Kearney Nebraska uses an assett management system from Beehive to serve its online maps (via Silveilght) in a product called Homebase. Now the city has added Smart Maps, thematic maps of garbage collection, capital improvements, traffic counts and the like. The page listing the maps is on a Google Sites page but the maps start ArcGIS Explorer (Silverlight). I needed a newer version of Silverlight for the latter maps; the former ones worked fine with an old version.
- Kearney Hub
Did you ever wonder what happened to the folks from Thomas Brothers when that company was acquired by Rand McNally? Well in addition to helping out with mapping in Haiti Bernard Catalinotto and Glen Jansma started mymapbook website which covers several communities in nothern California. Is this the future of community mapping.

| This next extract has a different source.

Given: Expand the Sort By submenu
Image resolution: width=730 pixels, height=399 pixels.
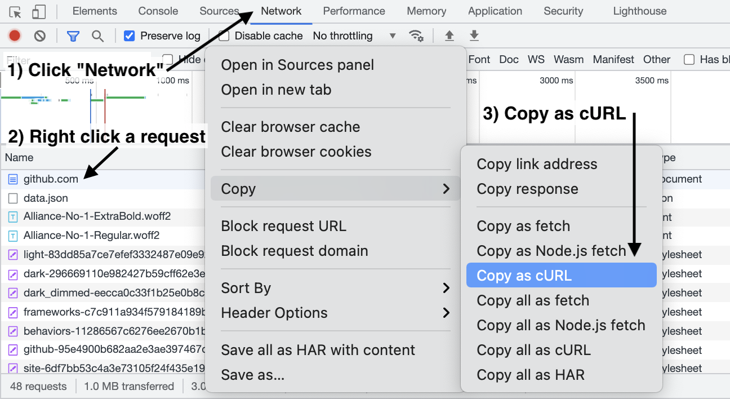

- Larkspur Cortre Madera Patch
The Florence County [SC] Library System recently received a grant of more than $37,000 from the Library Services and Technology Act for a Virtual Museum Project.
The first-of-its-kind project will see collaboration between the Florence Museum, Florence County Library System and Florence County Geographic Information Systems (GIS) to expand services provided for learning, access to information and educational resources in any one of multiple formats.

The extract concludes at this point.